Zubrówka (pronounced zoo-brov-ka) vodka. Though not as ancient as the forest, vodka made with bison grass has, nevertheless, been gulped and sipped for more than 600 years. Since 1965, the Zubrówka brand has continued this bison grass tradition.

The grass grows wild in Bialowieza and gives Zubrówka a unique sweet, grassy fragrance and a glimmer of green.

A forest feast

We had booked into the Best Western Hotel – a great base for exploring the forest. It’s perfect for pampering, with a pool, salt cave treatments, tennis courts and a pile-it-on Polish breakfast to set you up for a day of forest trekking. For a more romantic stay, there is the Carska Tsar Restaurant with rooms, located in a restored railway station that was originally built for Tsar Nicholas II in 1903. The luxury apartments in the recently converted water tower of the old railway station are Tolstoy-esque red velvet and ornately furnished. Eerily, they have even discovered they have a dining car that was designed by Porsche for Adolf Hitler.

We began our evening at Carska Tsar with a palate-cleansing Rasputin vodka cocktail with birch juice (not the sap, we were assured). Then we moved onto dinner and each dish was accompanied by vodka, which was served ice cold in thimble-sized glasses on delicate stems, with water in large wine glasses to keep us hydrated.

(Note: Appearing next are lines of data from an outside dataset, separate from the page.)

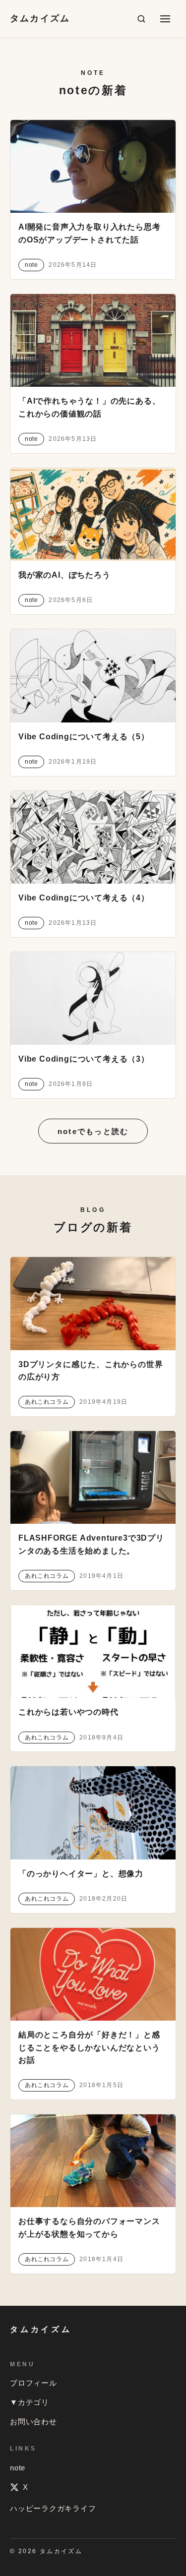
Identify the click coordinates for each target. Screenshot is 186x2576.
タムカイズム (40, 18)
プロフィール (33, 2383)
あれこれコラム (46, 1401)
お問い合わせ (33, 2421)
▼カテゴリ (29, 2402)
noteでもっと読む (93, 1131)
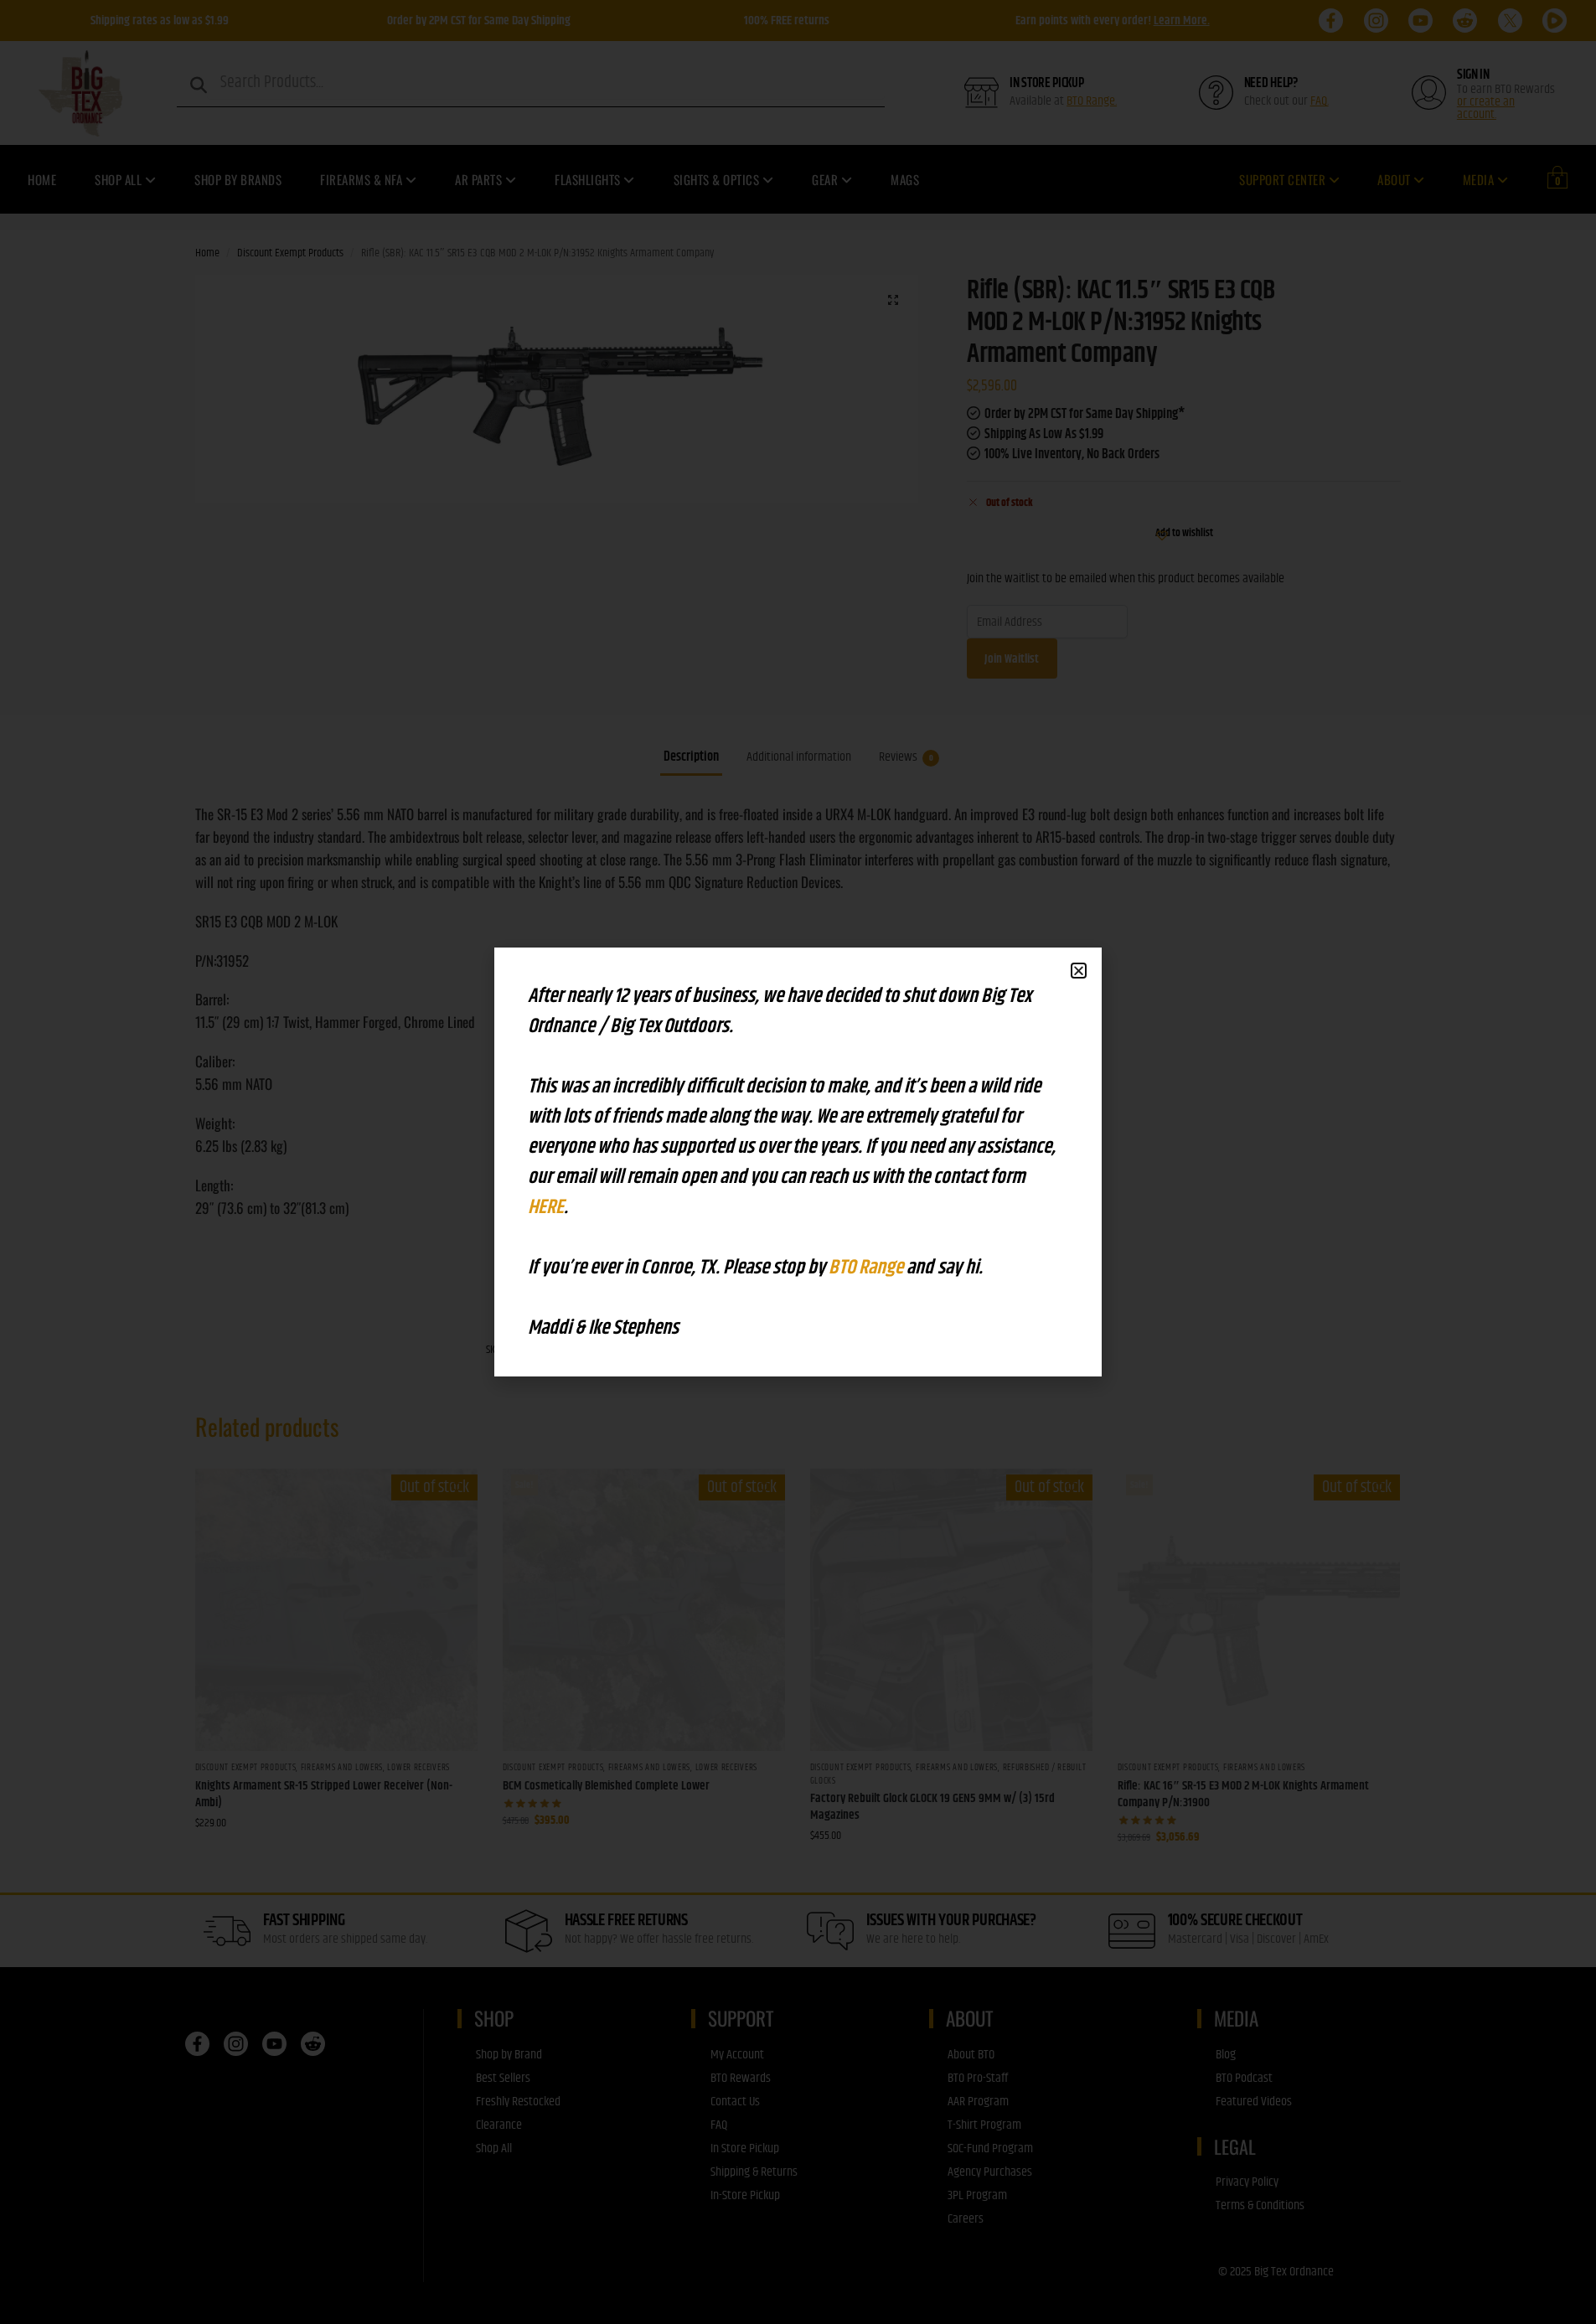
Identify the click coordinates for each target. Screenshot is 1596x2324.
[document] (798, 1162)
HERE (546, 1207)
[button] (1078, 970)
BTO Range (867, 1267)
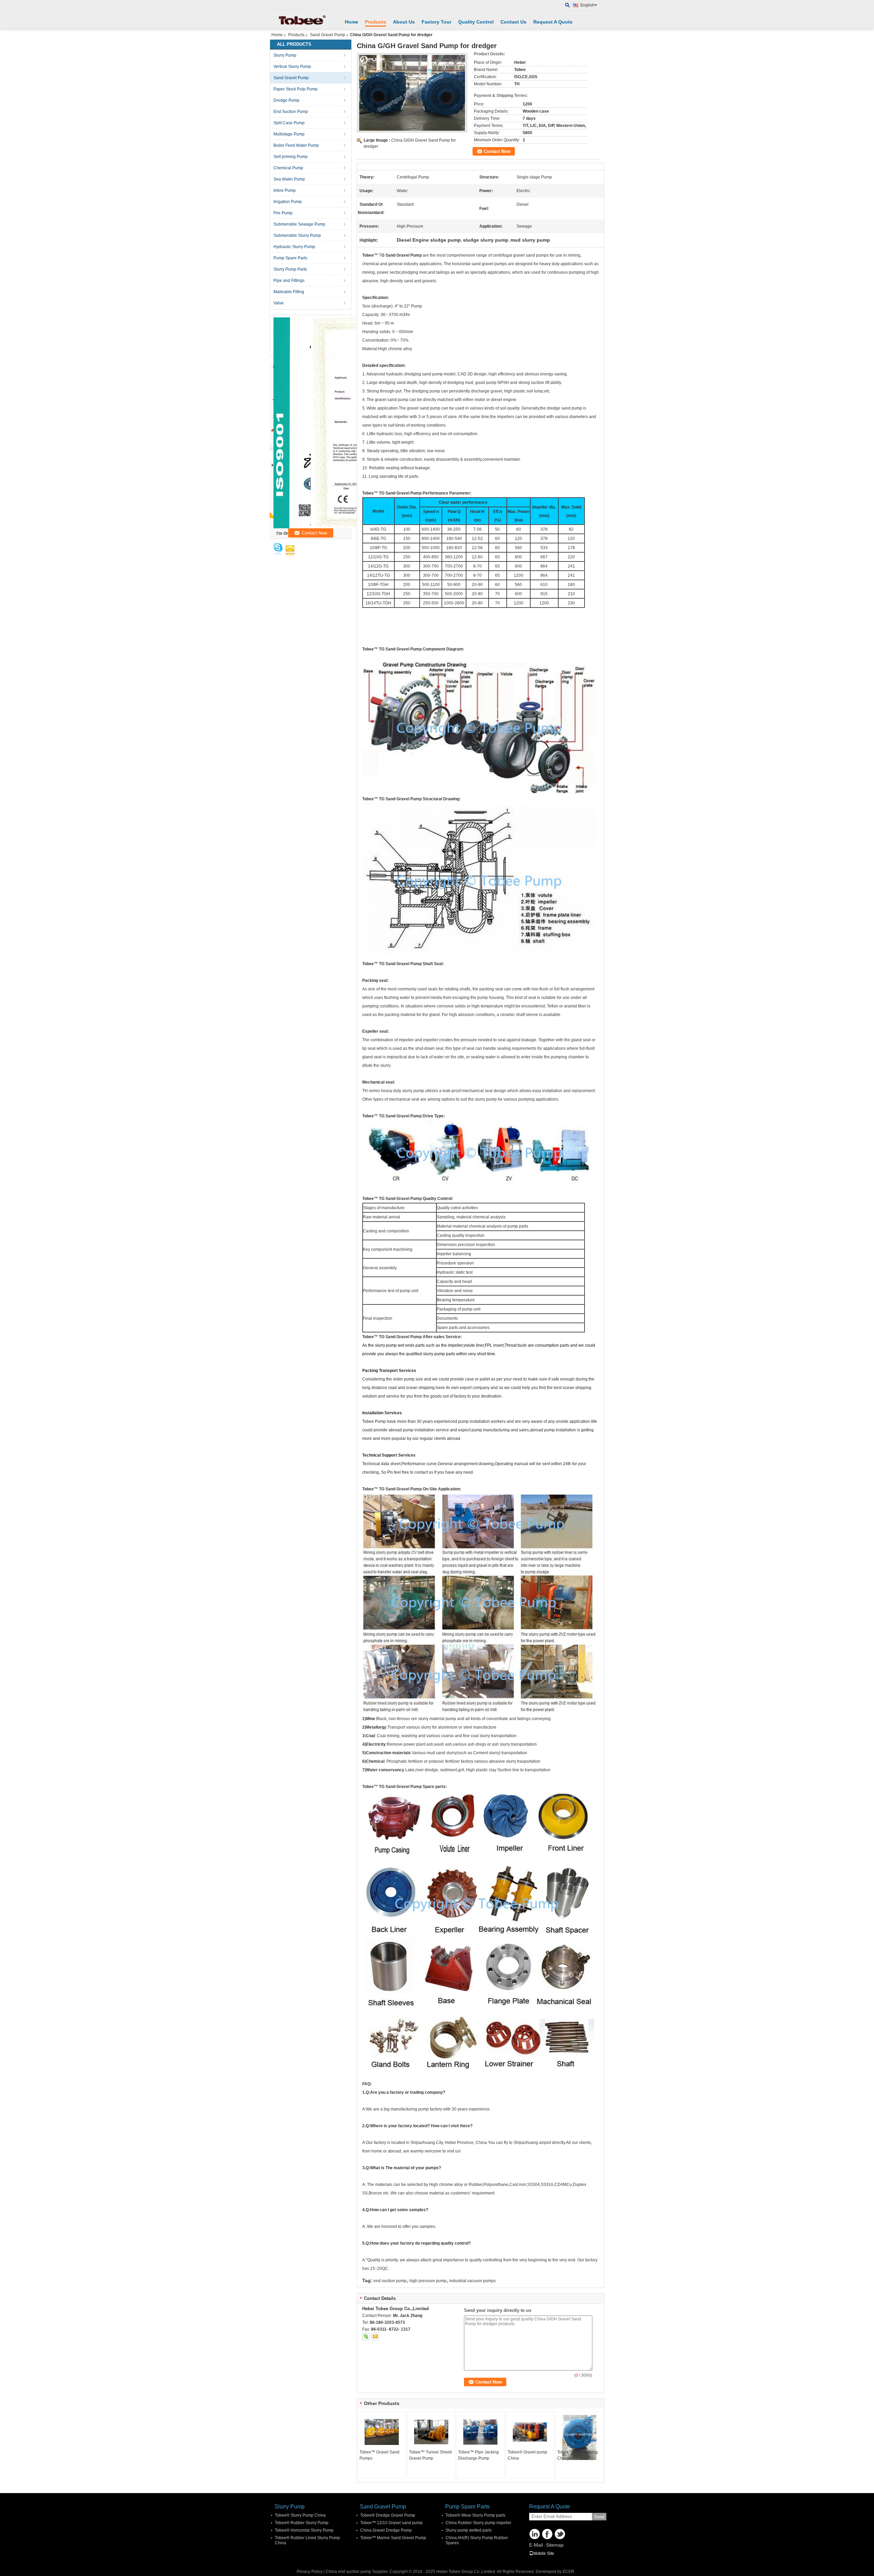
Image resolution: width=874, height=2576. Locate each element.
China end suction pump (348, 2571)
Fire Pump (283, 213)
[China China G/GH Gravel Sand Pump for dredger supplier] (412, 93)
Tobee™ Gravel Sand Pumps (379, 2455)
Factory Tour (436, 22)
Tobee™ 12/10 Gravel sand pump (391, 2522)
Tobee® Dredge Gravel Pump (387, 2515)
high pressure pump (428, 2280)
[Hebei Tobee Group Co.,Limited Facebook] (547, 2534)
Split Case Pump (289, 122)
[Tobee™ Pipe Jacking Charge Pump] (579, 2437)
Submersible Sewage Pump (299, 224)
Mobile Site (543, 2553)
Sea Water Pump (289, 179)
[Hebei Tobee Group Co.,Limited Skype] (366, 2336)
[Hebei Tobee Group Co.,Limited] (567, 5)
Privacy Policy (310, 2571)
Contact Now (497, 151)
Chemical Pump (288, 168)
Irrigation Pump (287, 201)
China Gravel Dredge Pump (386, 2530)
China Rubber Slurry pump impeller (478, 2522)
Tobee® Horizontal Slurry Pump (304, 2530)
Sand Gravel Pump (327, 34)
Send (599, 2516)
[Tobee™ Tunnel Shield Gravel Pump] (431, 2432)
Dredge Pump (286, 100)
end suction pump (390, 2280)
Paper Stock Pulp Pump (295, 89)
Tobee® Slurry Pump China (300, 2515)
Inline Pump (284, 190)
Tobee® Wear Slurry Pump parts (475, 2515)
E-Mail (536, 2545)
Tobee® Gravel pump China (527, 2455)
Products (375, 22)
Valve (278, 303)
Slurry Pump (284, 55)
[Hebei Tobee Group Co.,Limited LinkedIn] (534, 2534)
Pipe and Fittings (289, 280)
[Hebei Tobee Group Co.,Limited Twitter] (559, 2534)
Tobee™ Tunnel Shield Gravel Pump (430, 2455)
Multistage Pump (289, 134)
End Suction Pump (290, 111)
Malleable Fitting (288, 291)
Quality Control (476, 22)
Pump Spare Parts (290, 258)
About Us (404, 22)
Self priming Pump (290, 156)
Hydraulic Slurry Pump (294, 246)
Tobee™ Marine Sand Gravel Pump (393, 2537)
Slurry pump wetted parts (469, 2530)
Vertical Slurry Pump (292, 66)
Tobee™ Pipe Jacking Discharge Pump (478, 2455)
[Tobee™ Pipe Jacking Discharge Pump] (480, 2432)
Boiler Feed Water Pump (296, 145)
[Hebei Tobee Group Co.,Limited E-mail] (375, 2336)
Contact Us (513, 22)
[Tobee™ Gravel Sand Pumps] (382, 2432)
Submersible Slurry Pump (297, 235)
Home (351, 22)
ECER (568, 2571)
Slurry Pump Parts (290, 269)
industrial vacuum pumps (472, 2280)
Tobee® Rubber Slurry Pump (301, 2522)
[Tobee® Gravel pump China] (530, 2432)
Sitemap (555, 2545)
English (587, 5)
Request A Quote (553, 22)
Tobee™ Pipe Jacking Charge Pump (577, 2455)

Pre-Bialowieza, the thought of a 100% vodka-accompanied meal would have made me recoil in dread, but this is so smooth, with no burn in the throat, and has sweet grass and vanilla aromas. This was the beginning of a new trend for me. From now on, no more vodka and tonic with a bendy straw – straight up, ice cold and sipped slowly in miniature glasses.

We enjoyed our Polish feast under the watchful eyes of stuffed wild boar and deer. Brightly coloured salads, black rye bread, herring gleaming in linseed oil, wild venison carpaccio and roast fillet. The highlight of the menu was the wild mushrooms – Bialowieza has an estimated 3-4,000 species of fungi. I defy anyone to find more fragrant, intensely flavoured mushrooms than the Bialowieza ‘swamp’ and porcini mushrooms. Combined with the forest flavours of the local vodka, they are sublime. To end our feast, we chose forest berries and a delicious oatmeal dessert, matched with Zlota vodka. It’s infused with forest oak bark, making it amber gold and vanilla sweet as it glides over the tongue.

A tour through the trees

The forest is dark and magical, with 26 different species of tall and slender tree competing for sunlight. The ancient oaks are even given names. ‘Our trees talk to us,’ says our guide. ‘As the sap rises you can hear them whisper.’ The forest is also home to the last wild herd of European bison – Europe’s heaviest land mammal, weighing up to 1,000kg. You might also spot wolves, elks, deer, wild boar, and a solitary lynxin the protected bison grass. Tall, fragrant and green, it is named after the bison (zubr), that feed on it. Just 21 local families are licensed to hand-pick the grass, in keeping with a 500-year tradition that is thought to have been first recorded in the Polish Encyclopedia Of Medicine And Science in 1534.

The families then dry the grass in their lofts before shipping it to Polmos Bialystok Distillery, where state-of-the-art technology takes over and Zubrówka is made. I visited the distillery, but first had lunch in the forest – roasting pork sausages on the open fire and toasting the forest with… you guessed it. Polmos Bialystok Distillery makes the purest rye vodka, to which bison grass extracts are added. The finishing touch is a single blade of bison grass, carefully placed by hand into each finished bottle.

Twenty-four hours in one of the last European wildernesses was an amazing way to discover the history and production of this remarkable vodka. To your health – na zdrowie!